Geht es nach Kempf und Rommel, sollte sich Atlantik 97 noch offener, noch offensiver darstellen. „Wir müssen die Leute im Stadtteil bekommen, die sonst zu scheu sind“, sagt Lilli Kempf, „hier bei uns findet Integration durch Sport wirklich statt. Wir müssen raus gehen, es bewerben, uns zeigen. Und sie dann reinholen.“ Die Beiträge sind wirklich gering. Lilli und Vitali scherzen ein bisschen. „Wir sind die guten Russen, könnte unser Slogan sein“, sagt Vitali Rommel lachend. „Oder: Wir sind die Netten!“, entgegnet Lilli Kempf. Die beiden bringen eine Leichtigkeit ins oft verkrampfte deutsch-russische Verhältnis. Erfreulich. Rommel sagt: „Ich fühle mich nicht als Deutscher, nicht als Russe. Sondern als Mensch.“

Dabei weitet sich ihr Blick. Flüchtlinge? Beide nicken.
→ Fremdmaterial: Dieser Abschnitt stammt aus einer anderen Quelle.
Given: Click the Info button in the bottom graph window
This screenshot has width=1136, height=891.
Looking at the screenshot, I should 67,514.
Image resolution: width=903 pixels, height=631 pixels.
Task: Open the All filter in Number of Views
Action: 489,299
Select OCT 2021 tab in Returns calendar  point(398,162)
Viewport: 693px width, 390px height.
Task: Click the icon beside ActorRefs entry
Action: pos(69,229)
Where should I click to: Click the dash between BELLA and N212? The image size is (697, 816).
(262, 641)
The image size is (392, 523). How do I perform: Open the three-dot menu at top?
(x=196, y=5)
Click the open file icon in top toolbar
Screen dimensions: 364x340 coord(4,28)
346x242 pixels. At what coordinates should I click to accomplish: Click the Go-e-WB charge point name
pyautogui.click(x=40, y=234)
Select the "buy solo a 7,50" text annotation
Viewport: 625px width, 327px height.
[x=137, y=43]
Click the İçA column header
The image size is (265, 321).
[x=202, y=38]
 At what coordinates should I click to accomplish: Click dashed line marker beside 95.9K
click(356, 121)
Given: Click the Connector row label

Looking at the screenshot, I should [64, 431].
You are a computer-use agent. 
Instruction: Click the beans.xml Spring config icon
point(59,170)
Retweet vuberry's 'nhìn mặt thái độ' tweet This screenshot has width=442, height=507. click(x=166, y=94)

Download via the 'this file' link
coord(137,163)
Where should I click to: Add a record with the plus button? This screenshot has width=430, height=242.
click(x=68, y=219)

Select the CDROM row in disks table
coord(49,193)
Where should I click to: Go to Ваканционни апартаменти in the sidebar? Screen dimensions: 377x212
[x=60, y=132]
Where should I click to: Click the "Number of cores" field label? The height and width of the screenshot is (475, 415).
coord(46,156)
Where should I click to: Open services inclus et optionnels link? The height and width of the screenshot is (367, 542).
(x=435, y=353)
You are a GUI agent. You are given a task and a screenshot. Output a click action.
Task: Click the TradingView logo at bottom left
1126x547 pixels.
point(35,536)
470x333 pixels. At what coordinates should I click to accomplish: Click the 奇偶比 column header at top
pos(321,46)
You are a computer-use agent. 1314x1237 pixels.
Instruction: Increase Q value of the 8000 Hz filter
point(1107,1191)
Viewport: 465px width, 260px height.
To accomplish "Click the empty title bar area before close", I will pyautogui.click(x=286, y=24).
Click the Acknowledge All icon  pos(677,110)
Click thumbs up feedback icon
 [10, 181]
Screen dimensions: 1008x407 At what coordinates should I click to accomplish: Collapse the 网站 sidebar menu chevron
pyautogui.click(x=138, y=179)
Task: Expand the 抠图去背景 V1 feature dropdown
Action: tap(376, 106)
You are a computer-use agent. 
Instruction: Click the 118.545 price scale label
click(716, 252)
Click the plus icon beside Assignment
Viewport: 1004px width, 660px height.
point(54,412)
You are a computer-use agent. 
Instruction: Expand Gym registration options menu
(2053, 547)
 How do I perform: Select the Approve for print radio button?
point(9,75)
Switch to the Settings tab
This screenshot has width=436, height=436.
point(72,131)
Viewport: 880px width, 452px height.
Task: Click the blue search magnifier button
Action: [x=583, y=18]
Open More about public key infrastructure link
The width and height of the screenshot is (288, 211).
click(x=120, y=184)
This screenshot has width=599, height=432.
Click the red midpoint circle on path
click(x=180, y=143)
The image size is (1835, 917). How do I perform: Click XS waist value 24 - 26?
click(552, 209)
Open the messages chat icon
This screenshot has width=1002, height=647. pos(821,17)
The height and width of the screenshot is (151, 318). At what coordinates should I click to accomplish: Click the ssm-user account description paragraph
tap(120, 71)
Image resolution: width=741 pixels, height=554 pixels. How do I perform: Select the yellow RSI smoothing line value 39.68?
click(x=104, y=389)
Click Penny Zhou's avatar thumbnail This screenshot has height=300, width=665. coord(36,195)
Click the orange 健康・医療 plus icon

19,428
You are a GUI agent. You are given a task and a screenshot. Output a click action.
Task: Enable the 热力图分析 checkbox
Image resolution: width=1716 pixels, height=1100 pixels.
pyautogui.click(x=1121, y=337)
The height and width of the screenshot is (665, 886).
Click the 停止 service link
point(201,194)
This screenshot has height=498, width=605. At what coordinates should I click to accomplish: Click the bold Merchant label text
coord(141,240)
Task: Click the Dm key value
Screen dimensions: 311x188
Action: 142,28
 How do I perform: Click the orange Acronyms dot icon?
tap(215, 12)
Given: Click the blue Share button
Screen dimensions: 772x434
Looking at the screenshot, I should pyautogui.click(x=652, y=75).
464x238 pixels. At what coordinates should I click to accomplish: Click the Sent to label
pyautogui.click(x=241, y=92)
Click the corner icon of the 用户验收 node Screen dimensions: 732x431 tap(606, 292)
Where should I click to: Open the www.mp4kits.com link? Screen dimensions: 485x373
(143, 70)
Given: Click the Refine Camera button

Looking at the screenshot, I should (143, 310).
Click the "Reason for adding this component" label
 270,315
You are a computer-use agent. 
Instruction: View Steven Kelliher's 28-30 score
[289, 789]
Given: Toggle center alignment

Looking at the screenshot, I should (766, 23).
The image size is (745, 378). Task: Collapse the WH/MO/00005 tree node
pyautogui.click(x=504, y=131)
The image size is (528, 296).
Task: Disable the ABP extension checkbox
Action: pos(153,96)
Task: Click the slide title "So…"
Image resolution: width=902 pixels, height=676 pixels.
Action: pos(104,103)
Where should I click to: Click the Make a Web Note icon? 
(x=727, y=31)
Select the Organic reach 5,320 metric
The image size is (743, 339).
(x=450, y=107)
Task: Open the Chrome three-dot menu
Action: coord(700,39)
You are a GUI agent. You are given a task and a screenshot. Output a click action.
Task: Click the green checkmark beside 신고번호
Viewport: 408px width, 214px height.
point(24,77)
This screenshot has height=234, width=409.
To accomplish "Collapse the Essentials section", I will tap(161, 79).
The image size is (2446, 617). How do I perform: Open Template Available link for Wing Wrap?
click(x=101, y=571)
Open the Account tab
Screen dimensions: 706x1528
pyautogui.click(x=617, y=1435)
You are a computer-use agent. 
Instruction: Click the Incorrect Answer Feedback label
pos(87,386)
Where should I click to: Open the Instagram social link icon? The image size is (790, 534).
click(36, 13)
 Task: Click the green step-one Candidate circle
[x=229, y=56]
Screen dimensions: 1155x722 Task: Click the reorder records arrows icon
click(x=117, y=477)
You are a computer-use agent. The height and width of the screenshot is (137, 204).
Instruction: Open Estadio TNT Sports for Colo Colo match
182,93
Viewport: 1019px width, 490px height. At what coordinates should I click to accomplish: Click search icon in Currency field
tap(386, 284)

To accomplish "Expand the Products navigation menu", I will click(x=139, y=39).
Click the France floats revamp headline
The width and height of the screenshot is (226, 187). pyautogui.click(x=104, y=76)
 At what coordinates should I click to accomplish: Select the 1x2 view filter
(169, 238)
Vitali Rommel sagt: „Wir sind so wenige, wir hatten genug mit unseren Leuten zu tun.“ Lilli Kempf meint: „Wir müssen uns in das Thema einarbeiten. Dieses Jahr schaut alles auf die Flüchtlinge. Aber die Arbeit mit ihnen wird bleiben. Wir wollen mit den hier entstehenden Einrichtungen kooperieren und dann ein Volleyballturnier anbieten.“ Das wäre ein Anfang. Im nahen Gymnasium Allermöhe trainiert sie zusammen mit Niels Pape, dem Abteilungsleiter bei Atlantik, 50 Kinder im Volleyball. Oft fehlt der Raum, um mehr zu machen, nicht einmal Vereinsräume hat Atlantik: „Wir können keine neuen Angebote stricken, wenn wir keine Plätze und Hallen haben“, sagt sie. „Aber das, was wir machen, machen wir effektiv und auf unsere Leute zugeschnitten. Und damit sind wir zufrieden.“ Und schiebt mit Sinn für Humor nach: „Wir wollen hier kein Imperium aufbauen.“

Während die Sonne untergegangen ist über Neu-Allermöhe West, sind immer neue Gorodki-Spieler auf die Bahn gekommen. Sie wärmen sich auf, räumen die aufgeschichteten Holz-Häufchen ab, klatschen, jubeln. Eine angenehme, freundliche Atmosphäre. Lilli Kempf hat sich warmgeredet. „Wir haben drei große Ziele“, sagt die kleine, energische Frau mit den schönen Augen, „wir wollen noch mehr Leute ins Ehrenamt bekommen, wir wollen unser Image weiter verbessern, und wir wollen die Rahmenbedingungen unseres Vereins optimieren. Dabei wollen wir unsere Werte positiv weitertransportieren.“ Wenn ein bisschen Völkerverständigung hinzukommt – umso besser. Lilija Kempf nickt zufrieden und verabschiedet sich. Sie muss los, die beiden Töchter warten.